Let’s cozy up with a bowl of this Creamy Mushroom Soup! This velvety vegetarian recipe is loaded with mushrooms and full of flavor!
We play favorites around here.
For Paul it’s mushroom soup.
Copious amounts of mushroom soup.
Without fail, he requests my mushroom brie soup for every birthday, holiday, and special occasion pretty much year-round. I’m always down for a bowl but, dude… brie is expensive! I can’t be making it rain fancy cheese like it’s NYE around here. Thus I decided to make a lusciously creamy copycat to with ingredients I already had on hand.
The result? Bowl licking deliciousness and a new favorite shroom soup for casa crayons.
Creamy Mushroom Soup
Packing a pound of mushrooms and a hearty helping of garlic and onion, this one-pot soup is veggie loaded and oh so luscious!
Using a roux for the base makes the veggie broth, sherry, and half and half (which is basically just half cream half milk) next-level thick and creamy. (gahhhh I could eat buckets of this cozy goodness!) You can use either heavy cream or half and half here and your thyme can be fresh or dried depending on what you have handy!
The recipe below serves 2 large bowls or 4 cup-sized servings that would be great served with a hot and melty panini or a big leafy green salad.
It can also be used in place of cream of mushroom soup in all your favorite casserole recipes – no can needed!
Have a little leftover? It’s AMAZING poured over mashed potatoes (yup totally speaking from experience here, haha) or used as a tasty mushroom gravy for chicken or biscuits.
Creamy Mushroom Soup
Let's cozy up with a bowl of this Creamy Mushroom Soup! This velvety vegetarian recipe is loaded with mushrooms and full of flavor!
- 16 oz cremini or baby portobello mushrooms (pre-sliced or whole)
- 2 cups diced onion
- 4 cloves garlic
- 4 TBSP butter
- 1/2 tsp dried thyme (or 1 tsp fresh)
- 1/2 cup dry sherry (or favorite dry cooking wine)
- 4 TBSP all-purpose flour
- 1/8 tsp ground allspice
- 2 cups vegetable broth
- 1/2 cup half and half or heavy cream
- 1 tsp soy sauce
- 1/2 tsp salt or to taste
- 1/4 tsp black pepper
- sautéed mushrooms
- grated parmesan cheese
- chopped fresh parsley
- fresh thyme
- fresh scallions or chives
If using whole mushrooms, slice each into 3-4 slices (or simply snag pre-sliced as a time-saver). Dice onion and mince garlic.
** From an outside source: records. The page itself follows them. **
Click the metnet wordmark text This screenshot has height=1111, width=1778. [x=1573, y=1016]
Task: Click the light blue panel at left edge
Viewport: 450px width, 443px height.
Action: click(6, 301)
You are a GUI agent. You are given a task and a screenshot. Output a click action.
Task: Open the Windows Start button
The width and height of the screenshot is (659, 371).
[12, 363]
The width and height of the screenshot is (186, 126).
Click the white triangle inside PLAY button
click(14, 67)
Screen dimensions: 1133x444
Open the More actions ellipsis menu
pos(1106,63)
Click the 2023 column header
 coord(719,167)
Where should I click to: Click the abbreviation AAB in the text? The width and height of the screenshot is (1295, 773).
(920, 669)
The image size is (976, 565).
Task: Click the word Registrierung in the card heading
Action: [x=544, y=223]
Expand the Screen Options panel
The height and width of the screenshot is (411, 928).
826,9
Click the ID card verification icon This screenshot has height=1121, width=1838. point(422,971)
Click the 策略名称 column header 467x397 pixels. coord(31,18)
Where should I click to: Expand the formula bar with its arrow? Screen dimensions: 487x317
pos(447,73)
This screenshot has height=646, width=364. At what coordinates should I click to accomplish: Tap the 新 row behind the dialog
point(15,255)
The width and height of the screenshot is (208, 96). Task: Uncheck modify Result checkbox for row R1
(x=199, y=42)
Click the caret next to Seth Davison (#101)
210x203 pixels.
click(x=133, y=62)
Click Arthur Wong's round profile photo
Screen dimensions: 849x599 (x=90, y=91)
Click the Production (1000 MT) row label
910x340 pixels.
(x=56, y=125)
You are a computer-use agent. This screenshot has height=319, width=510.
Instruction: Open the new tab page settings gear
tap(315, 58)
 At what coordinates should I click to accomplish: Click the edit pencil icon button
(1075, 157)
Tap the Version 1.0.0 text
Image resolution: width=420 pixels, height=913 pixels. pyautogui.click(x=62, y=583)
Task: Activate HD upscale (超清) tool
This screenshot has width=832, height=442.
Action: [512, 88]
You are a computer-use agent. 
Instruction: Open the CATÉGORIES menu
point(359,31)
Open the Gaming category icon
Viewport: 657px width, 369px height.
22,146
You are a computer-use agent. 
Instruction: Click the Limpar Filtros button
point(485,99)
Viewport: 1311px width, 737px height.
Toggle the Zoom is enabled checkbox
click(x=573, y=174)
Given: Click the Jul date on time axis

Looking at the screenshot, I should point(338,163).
Heat a large pot or dutch oven over medium-high heat and melt your butter. Add onion and sauté for 2 minutes to soften, then add garlic, mushrooms, thyme, and allspice. Mix well and cook for approx. 5 minutes. Deglaze the browned bits from the pan with dry sherry cooking wine and stir.
If you'd like to use a few spoonfuls of mushrooms as a tasty (but totally optional) garnish, use a slotted spoon to remove some of the veggies and set aside. I like to sauté these a little extra just before topping the soup.
Stir in flour and allow to cook for 2-3 minutes. Next add vegetable broth, stir, and bring to a boil. Once boiling, reduce heat to a low simmer.
Allow to simmer 8-12 minutes, stirring occasionally, or until veggies have reached your ideal tenderness (I love my mushrooms a bit al dente).
Remove from heat and stir in half and half or heavy cream.
Give it a taste, then season with soy sauce (love the flavor it adds), salt, and black pepper to taste. Since saltiness will vary based on broth used, simply taste and adjust to your liking.
Garnish as desired and dive in! We love this soup served with a hot panini or hot and buttery garlic bread for dunking.
Recipe yields 2 large bowls or 4 cup-sized servings. Enjoy!
If you get a chance to try this creamy mushroom soup recipe, let me know! Leave some love in the comment form below or tag your photos with @peasandcrayons on Instagram so I can happy dance over your creation! I can’t wait to see what you whip up!
hungry for more?
- One-Pot Orzo Pasta with Garlic, Parmesan, and Mushrooms
- Cheesy Spinach Stuffed Mushrooms
- Roasted Butternut Squash Soup
behind the blog
currently listening to… 40 Day Dream – Edward Sharpe & The Magnetic Zeros
currently watching… YOU on Netflix — I read the book 2-3 years ago when it first came out and had *no idea* they were making it into a series until it popped up on the front page of Netflix. HOLY COW! The show is way waaaaay tamer than its literary counterpart (they humanized the twisted protagonist quite a bit) but the actors pretty much nailed it!
currently reading… the chickpea and I are currently making our way through Where the Sidewalk Ends together. It was a favorite of mine as a kiddo and I’m super stoked that she’s equally into it!